== Request ==
Reproduce word for word the part of the Markov's inequality text that starts at the words "That is, $P(X" and stops after "at most $1/k$.".
==== Source ====
That is, $P(X \ge 2\mu_X) \le 1/2$, $P(X \ge 5\mu_X) \le 1/5$, and so on. The chance that a non-negative random variable is at least $k$ times the mean is at most $1/k$.


  • $k$ need not be an integer. For example, the chance that a non-negative random variable is at least 3.8 times the mean is at most $1/3.8$.
  • If $k \le 1$, the inequality doesn't tell you anything you didn't already know. If $k \le 1$ then Markov's bound is 1 or greater. All probabilities are bounded above by 1, so the inequality is true but useless for $k \le 1$.
  • When $k$ is large, the bound does tell you something. You are looking at a probability quite far out in the tail of the distribution, and Markov's bound is $1/k$ which is quite small.
==== Recorded data ====
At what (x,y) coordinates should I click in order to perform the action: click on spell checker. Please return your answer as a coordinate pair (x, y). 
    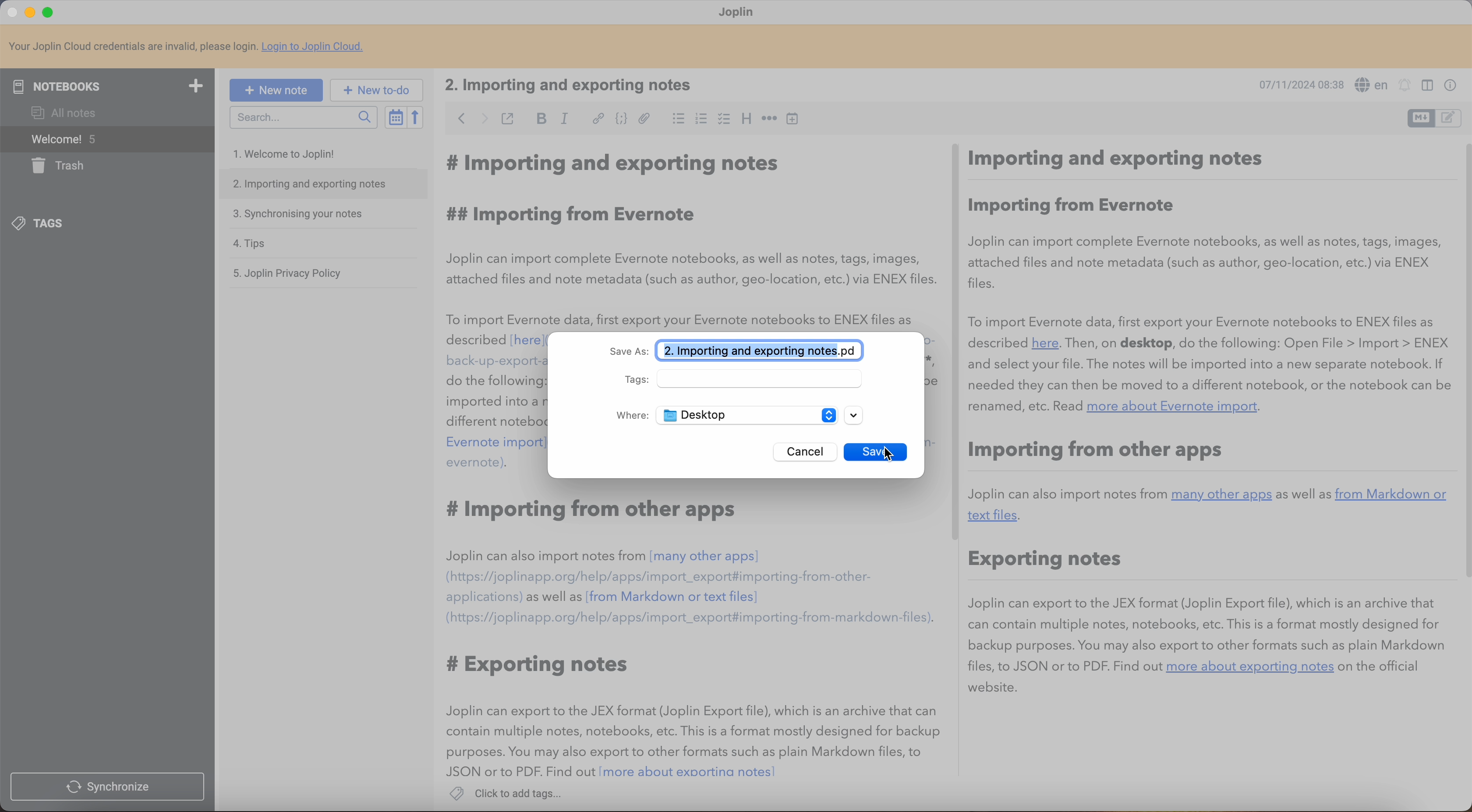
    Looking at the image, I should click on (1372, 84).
====
==== Recorded data ====
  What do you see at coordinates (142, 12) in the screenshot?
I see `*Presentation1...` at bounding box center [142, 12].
====
== Task response ==
That is, $P(X \ge 2\mu_X) \le 1/2$, $P(X \ge 5\mu_X) \le 1/5$, and so on. The chance that a non-negative random variable is at least $k$ times the mean is at most $1/k$.